Does it have recycled content? Is it recyclable? Is it over-packaged? Does it have any safety issues?

From the origins of a product’s raw materials to the end of a product’s useful life, BWE seeks to understand the environmental and social ramifications of its inputs and outputs:

INPUTS

  • Resources from the earth including air, water, minerals, ores, fossil fuels, biologicals, and more
  • Materials such as chemical intermediates and products, refined metals, and synthesized bio-based substances
  • Energy sources including electricity and thermal

OUTPUTS

  • Products and by-products
  • Unwanted emissions and wastes

We further analyze inputs and outputs to evaluate consequences such as human and eco-toxicity and climate change.
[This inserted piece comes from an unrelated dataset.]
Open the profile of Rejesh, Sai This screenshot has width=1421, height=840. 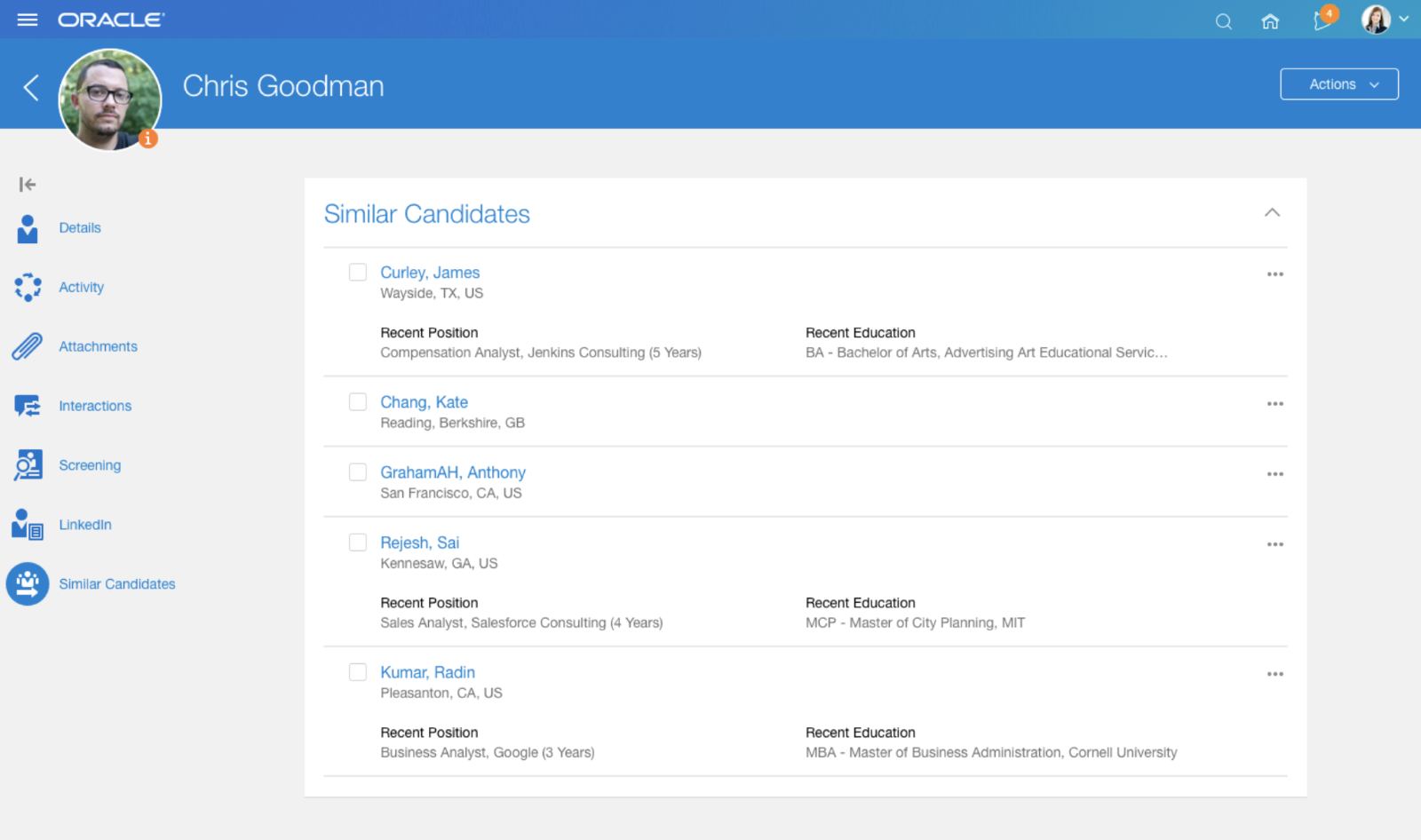pyautogui.click(x=419, y=542)
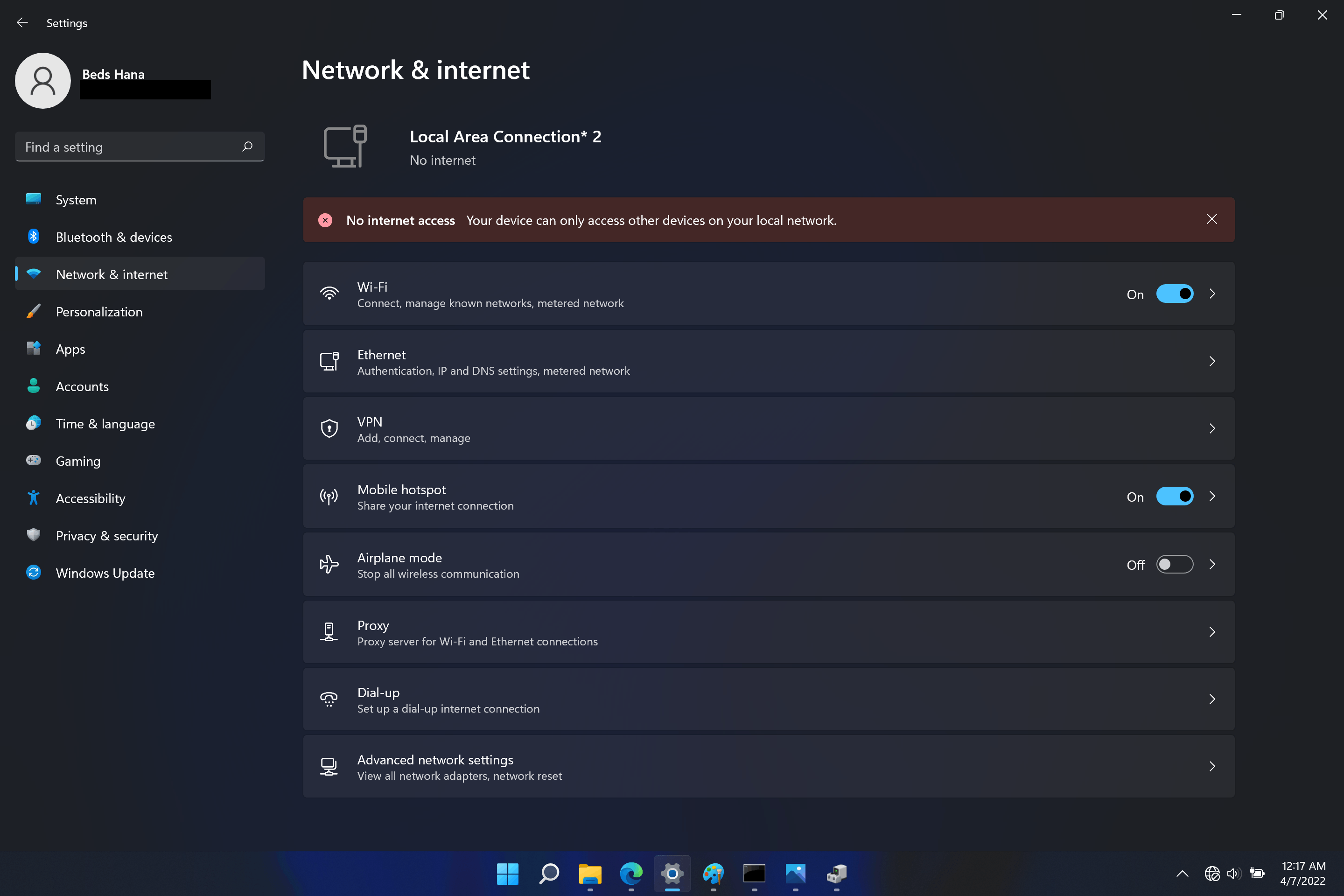The image size is (1344, 896).
Task: Expand the VPN row chevron
Action: pos(1212,428)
We organize this information by life cycle stages to gain insight into opportunities for improving a product’s sustainability performance.

Using a cotton t-shirt as an example of a biological life cycle, the raw material stage involves growing the cotton; processing includes cotton ginning to separate the cotton fiber from the seed; manufacturing includes spinning yarn, making a knitted textile, and then sewing and finishing the t-shirt; distribution gets a finished shirt from the factory to the consumer; use and maintenance includes wearing, laundering, and repairing the t-shirt; end-of-useful-life stage encompasses reusing, recycling, composting, incinerating, or landfilling the t-shirt.

Strategies for improving a t-shirt across its life cycle might include organic and fair trade cotton production; use of renewable energy in ginning; less toxic, low water and energy dyeing methods; non-PVC printing; line-drying maintenance; and recycling the cotton fiber when the consumer is finished using the t-shirt.

Brown and Wilmanns Environmental uses a variety of life-cycle-based analytical methods to assist clients in understanding the sustainability issues associated with their products as well as to measure and track improvements.